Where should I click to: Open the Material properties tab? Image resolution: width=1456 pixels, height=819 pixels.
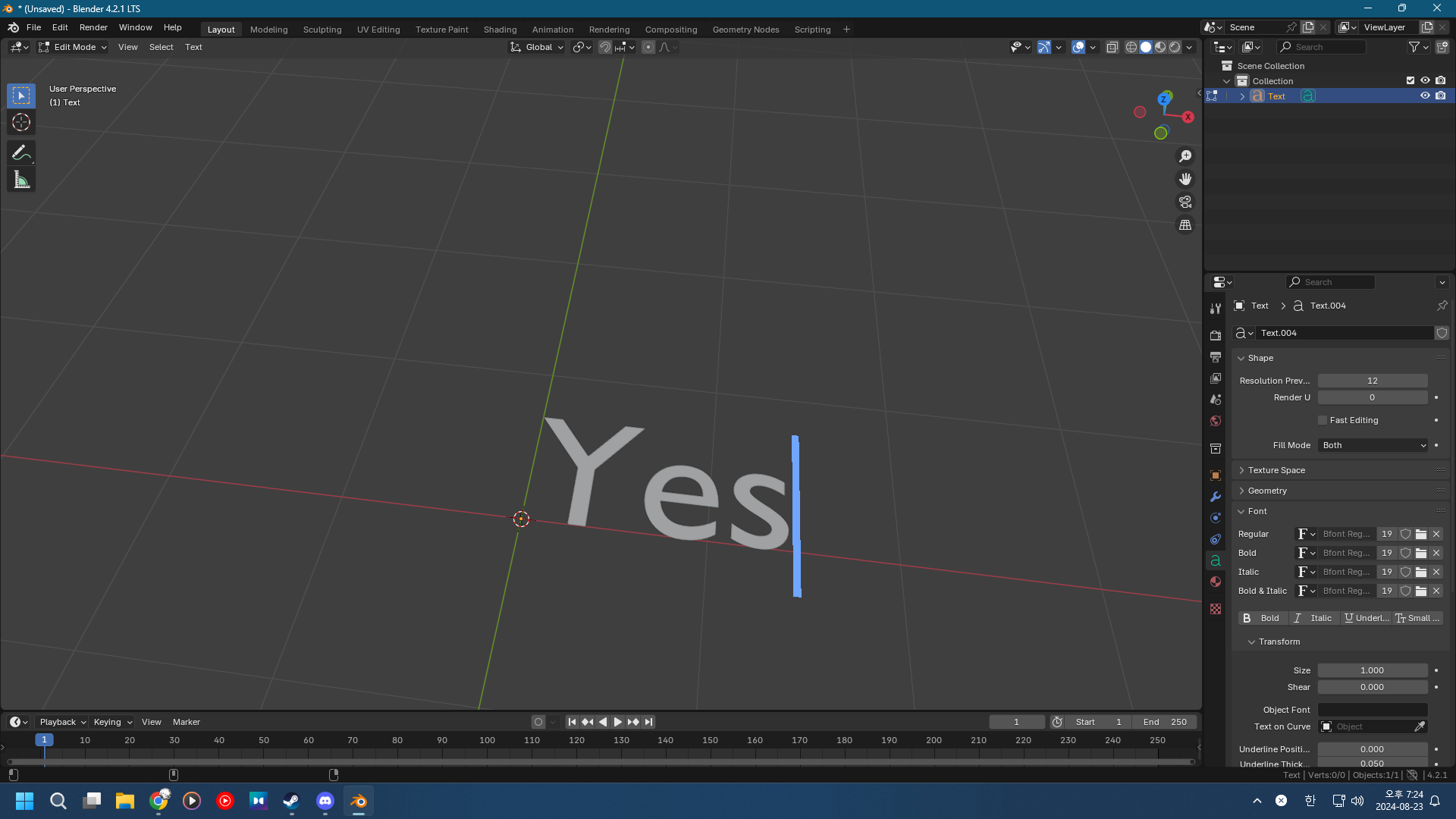tap(1216, 582)

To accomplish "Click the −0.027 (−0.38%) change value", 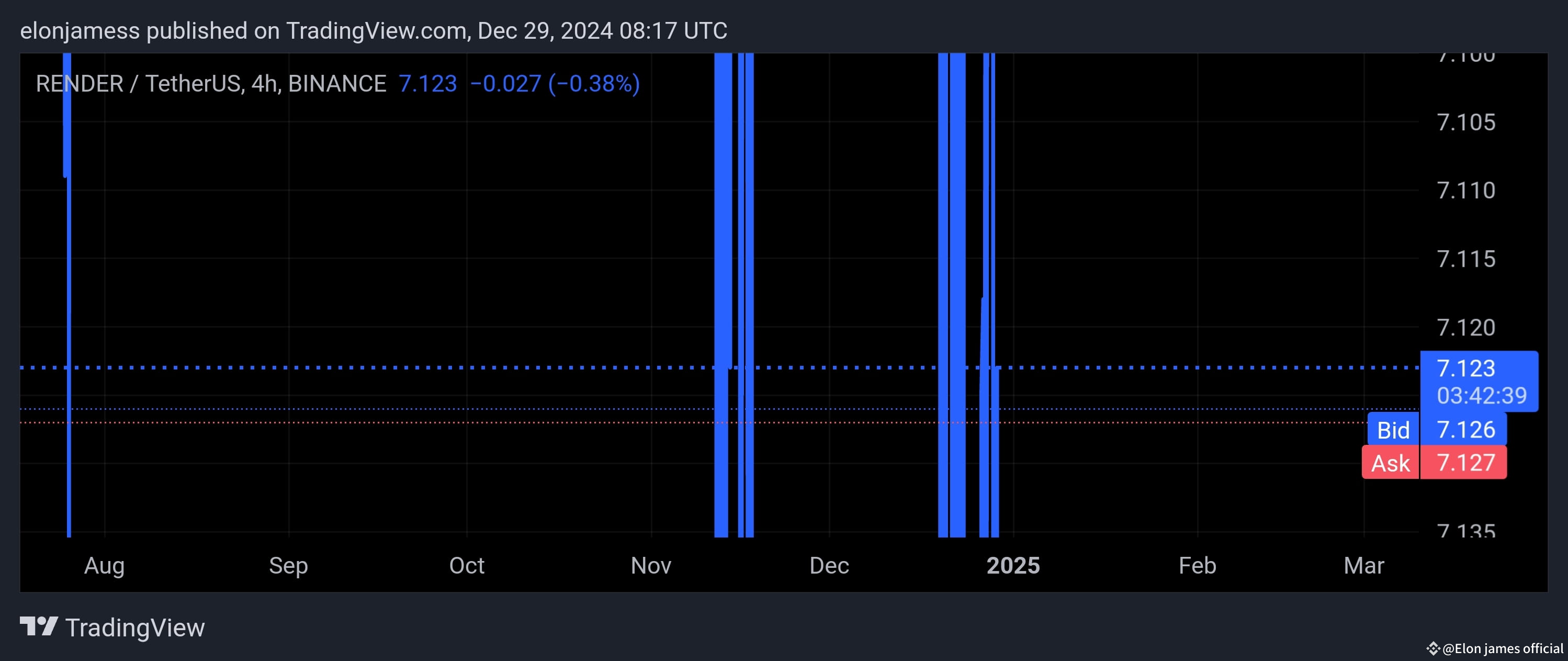I will click(x=555, y=83).
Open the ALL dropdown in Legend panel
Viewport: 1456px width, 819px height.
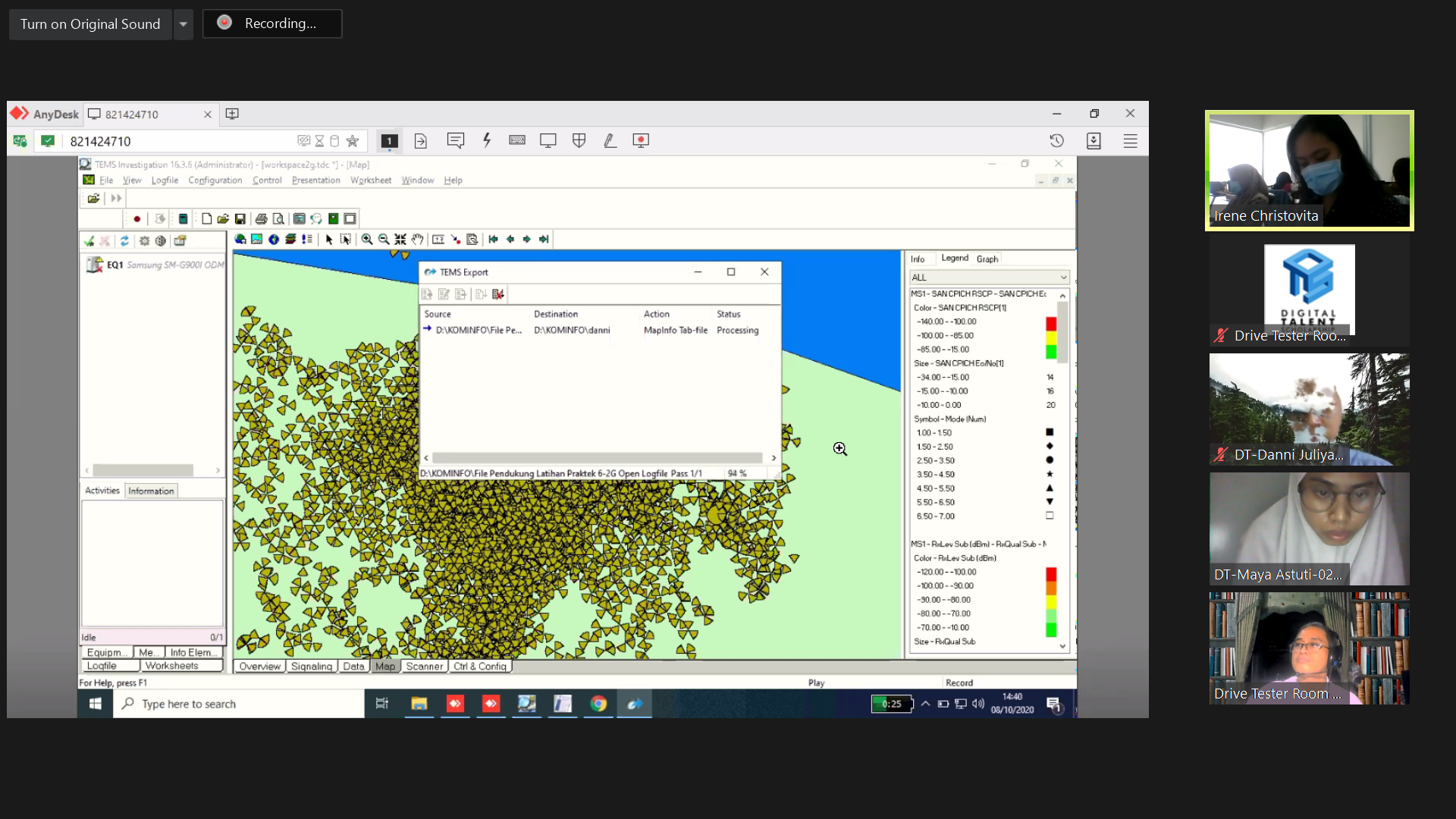(x=990, y=278)
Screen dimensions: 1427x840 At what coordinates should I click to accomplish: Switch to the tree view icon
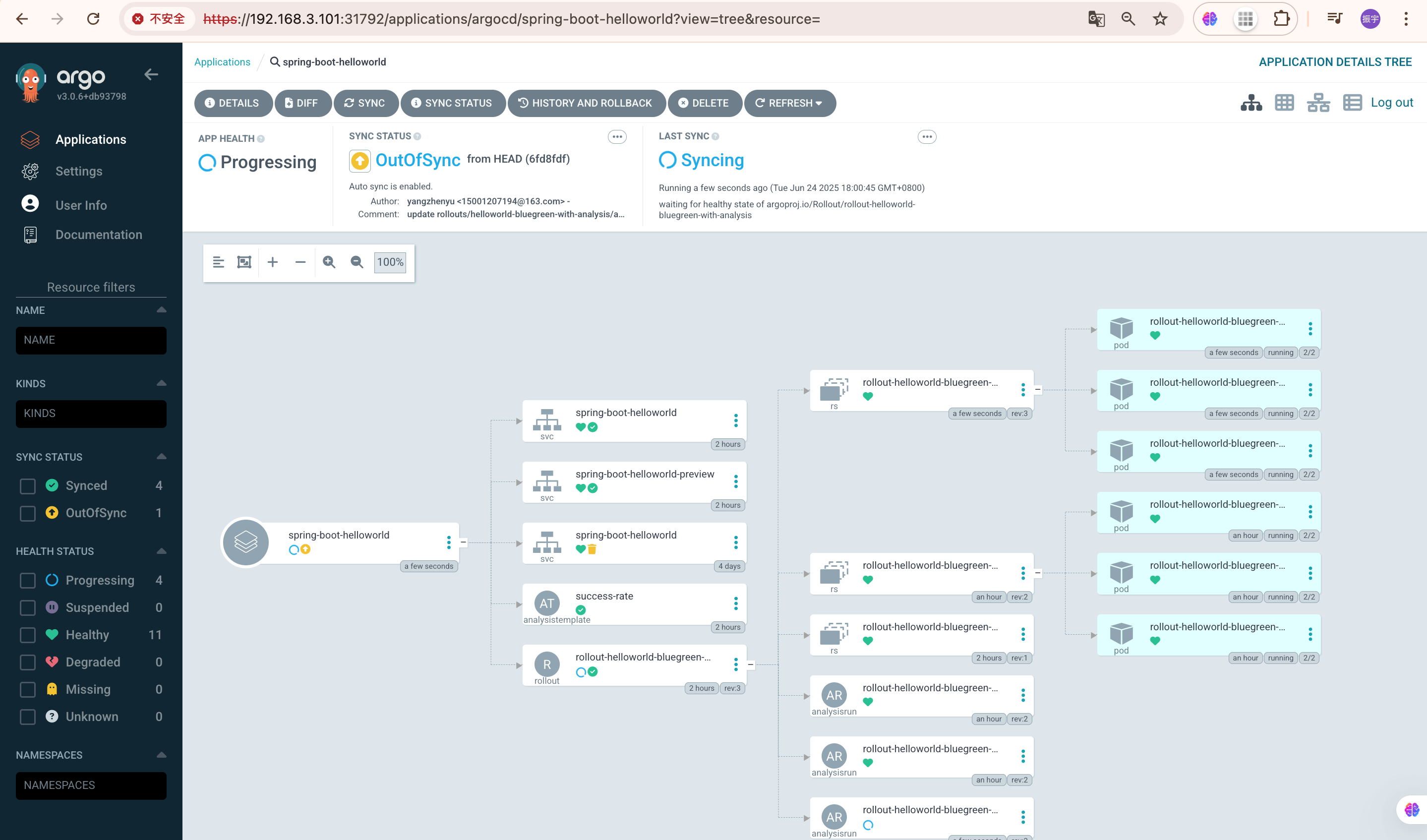[1251, 103]
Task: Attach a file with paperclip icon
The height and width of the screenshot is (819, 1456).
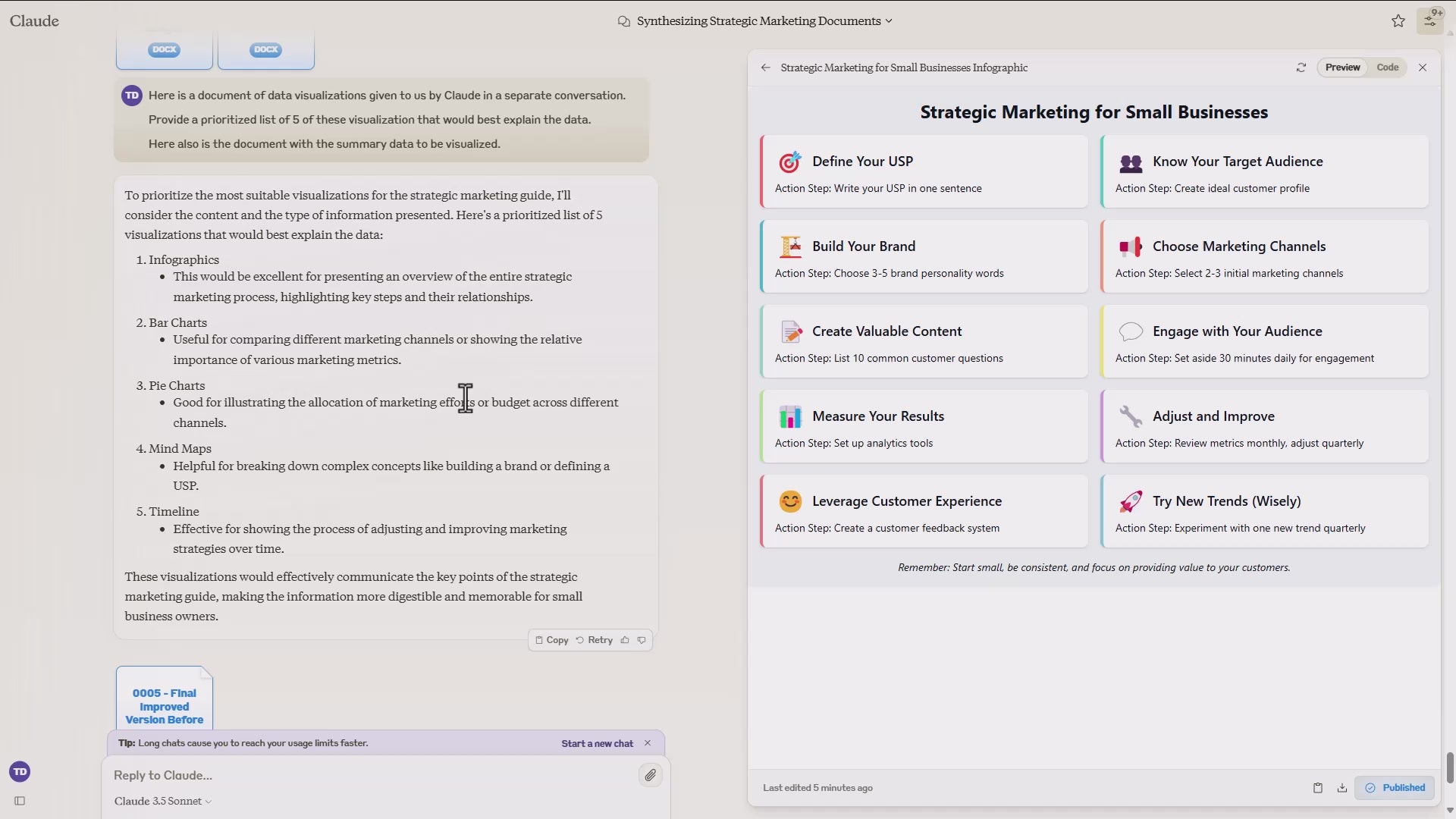Action: pos(650,775)
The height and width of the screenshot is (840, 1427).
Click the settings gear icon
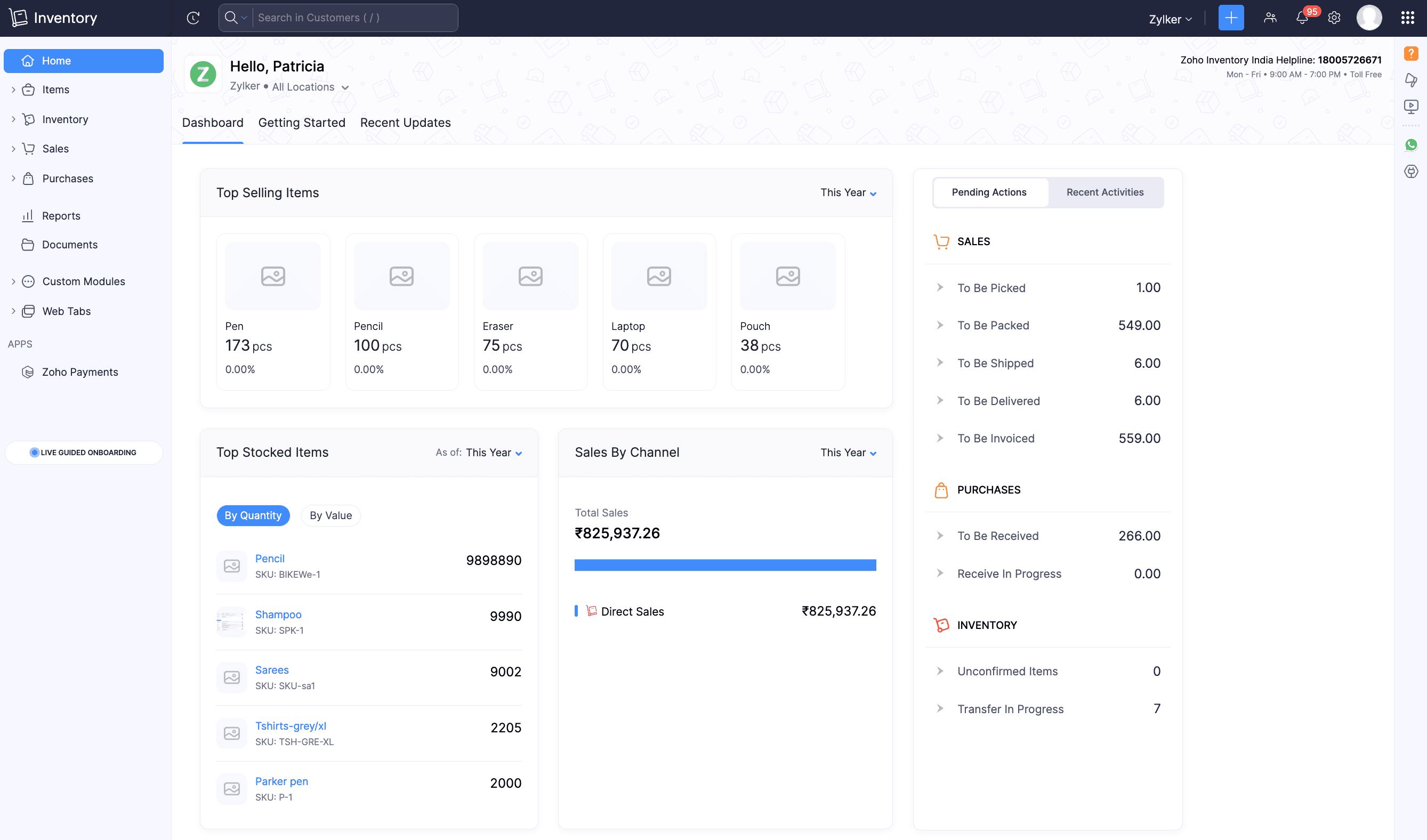pos(1334,18)
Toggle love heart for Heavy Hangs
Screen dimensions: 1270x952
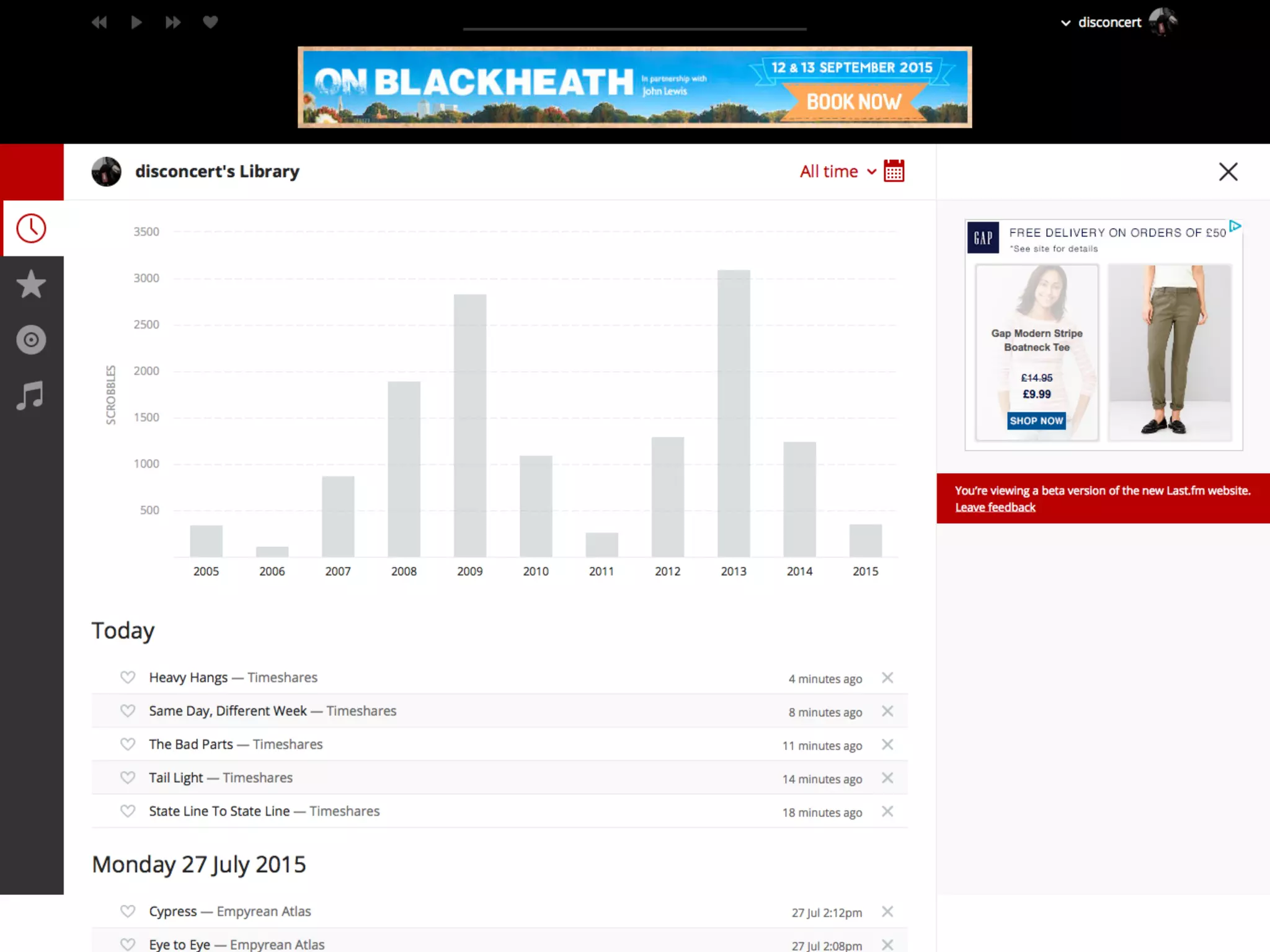128,677
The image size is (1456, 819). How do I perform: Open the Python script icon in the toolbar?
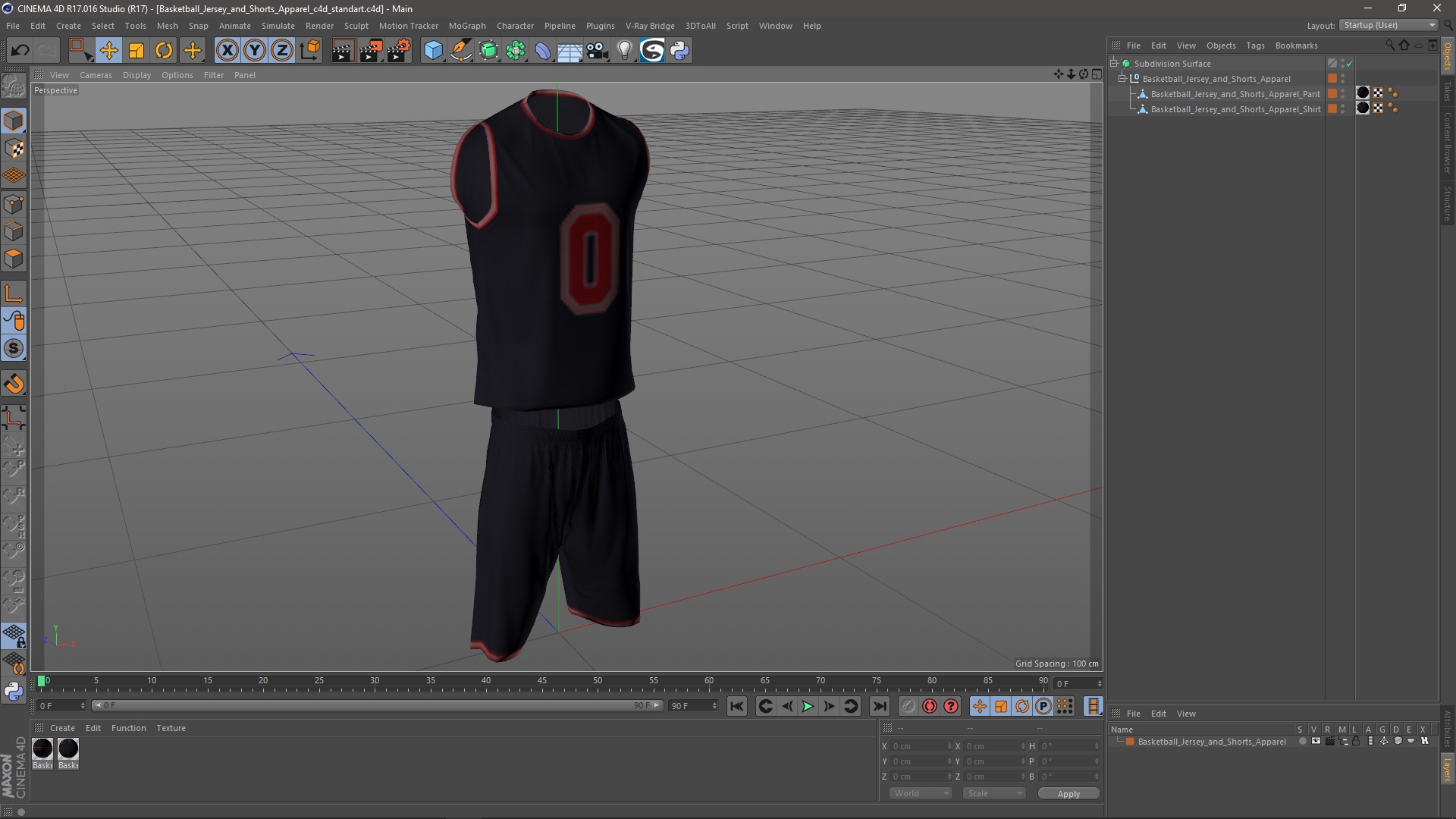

What you are asked to do:
From the line containing "Open the ALL dropdown in Legend panel" down to the final line of the records above, restate every line word for word, add nothing, and skip the pictures.

Written answer:
Open the ALL dropdown in Legend panel
Viewport: 1456px width, 819px height.
(x=990, y=278)
Screen dimensions: 1427x840 At what coordinates should I click to accomplish: Switch to the tree view icon
[1251, 103]
Task: Attach a file with paperclip icon
The height and width of the screenshot is (819, 1456).
Action: pos(650,775)
The height and width of the screenshot is (840, 1427).
Click the settings gear icon
pos(1334,18)
Toggle love heart for Heavy Hangs
Screen dimensions: 1270x952
128,677
The image size is (1456, 819). How do I perform: Open the Python script icon in the toolbar?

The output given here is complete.